Se considera que la casa de tres pisos en estilo clasicista fue construida unos años antes del inicio de la revuelta de Pugachov. Según la leyenda, durante la toma del pueblo, en una habitación del último piso, los rebeldes estrangularon a la anciana dueña, que se negó a esconderse en el bosque con sus hijos. Al regresar, los hijos decidieron desmantelar el último piso para deshacerse de los recuerdos de la tragedia.
No hay pruebas documentales de estos eventos, excepto por la lista de nobles ejecutados por los pugachovistas, elaborada por Alexander Pushkin, donde se mencionan a los esposos Dubensky, asesinados en la provincia de Penza. Sin embargo, no se indica el lugar de su muerte.
En realidad, la casa fue iniciada en las décadas de 1820-1830, medio siglo después de los eventos pugachovistas. Se conservan los recuerdos de Nikolai Dubensky, líder de la nobleza de Penza y senador, quien en ese período se quejaba de la falta de una casa adecuada para recibir a huéspedes de alto rango. Probablemente, él comenzó la construcción de la casa y la organización de la finca con un estanque y un parque.
La construcción se retrasó debido a la falta de fondos, ya que los asuntos del senador no iban bien. Más tarde, nuevos propietarios añadieron anexos de ladrillo a la casa, lo que es evidente por la diferencia en los estilos arquitectónicos.
Mientras tanto, la finca caía en decadencia. La mística fama de la casa ahuyentaba a muchos habitantes. Esferas luminosas misteriosas y el movimiento espontáneo de objetos se asociaban con la ejecución de la dueña por los pugachovistas, creyendo que su alma en pena se había convertido en un mal presagio. Los propietarios de la finca cambiaban con frecuencia.
La casa experimentó un breve florecimiento antes de la revolución. La última dueña, Sofía Ladyzhenskaya, que no creía en los presagios, ordenó el parque, los parterres y el camino de pinos, profundizó el estanque y crió truchas en él. Bajo su mando se construyeron una granja de caballos, un molino, una colmena y un invernadero. Un anciano del pueblo de Zagoskino, Viktor Neklyudov, recordaba que su madre trabajaba como camarera para Ladyzhenskaya y quería mucho a la dueña, quien generosamente compartía los excedentes de producción.
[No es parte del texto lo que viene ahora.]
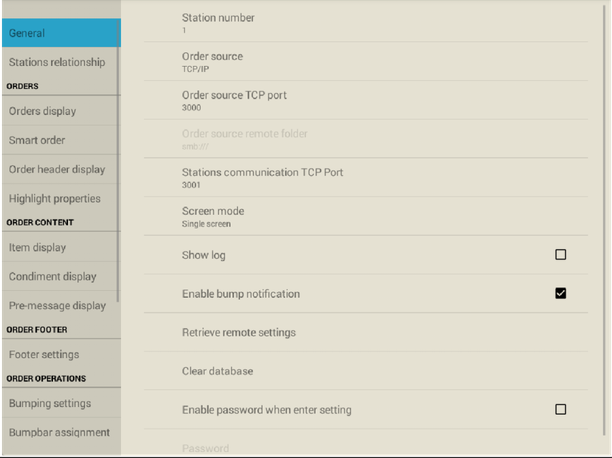Go to Orders display settings
The image size is (612, 458).
60,111
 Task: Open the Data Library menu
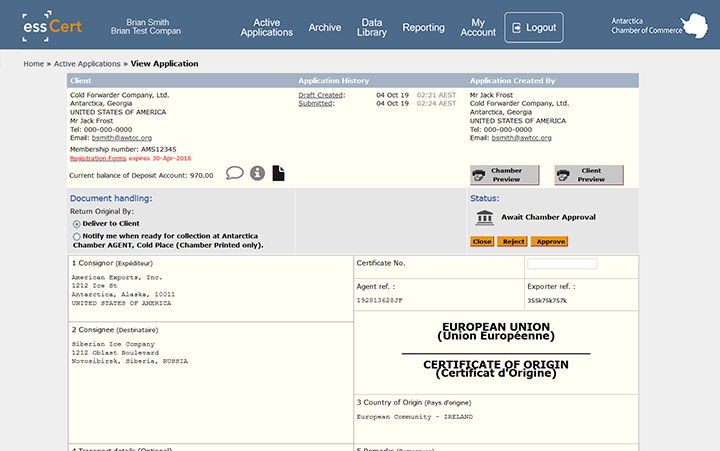click(x=372, y=27)
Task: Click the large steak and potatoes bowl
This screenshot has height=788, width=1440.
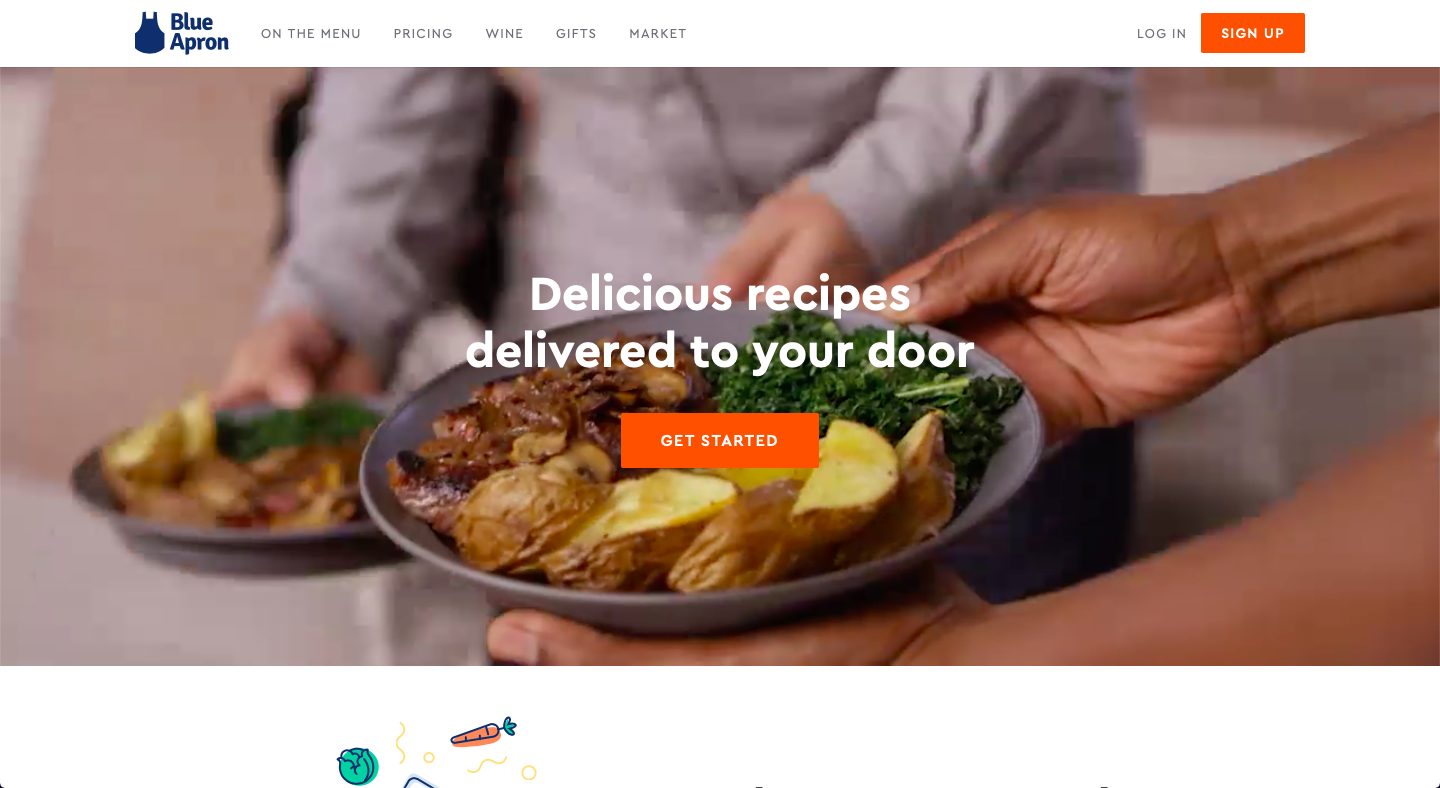Action: click(x=700, y=480)
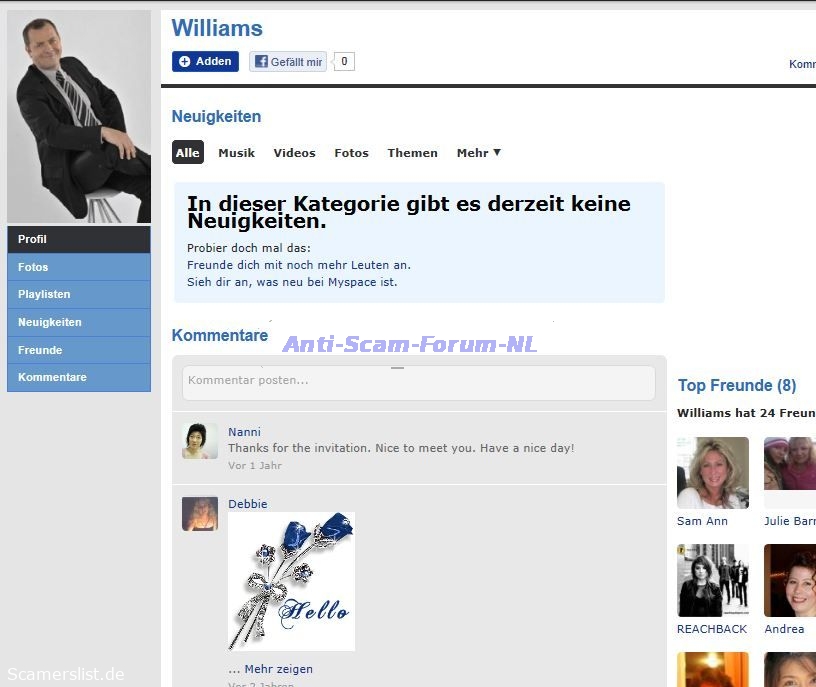The image size is (816, 687).
Task: Switch to the Videos tab
Action: click(294, 153)
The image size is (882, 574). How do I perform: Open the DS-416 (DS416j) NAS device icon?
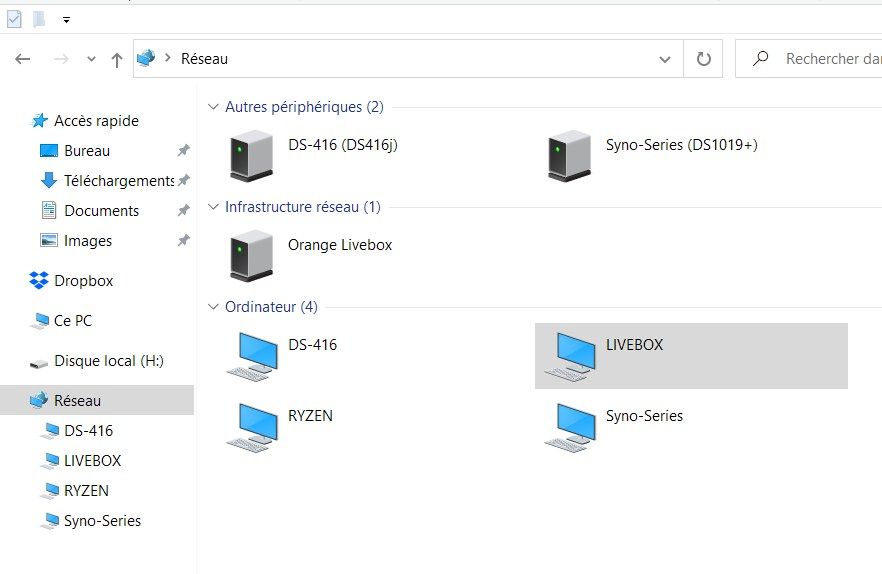coord(251,155)
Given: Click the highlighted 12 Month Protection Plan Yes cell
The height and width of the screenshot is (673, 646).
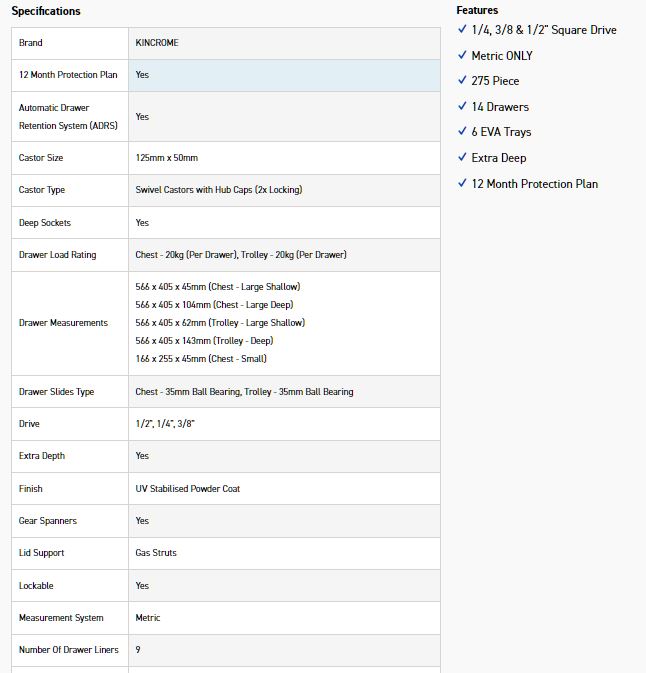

Según Viktor Nikolaevich, en la casa había un gran sótano, y en los techos entre los pisos existía un espacio donde podía caber una persona. La finalidad de esta abertura sigue siendo un misterio.
Al limpiar el parque se encontraron numerosas botones antiguos, fragmentos de porcelana, figuritas y monedas, muchas de las cuales databan del siglo XVIII.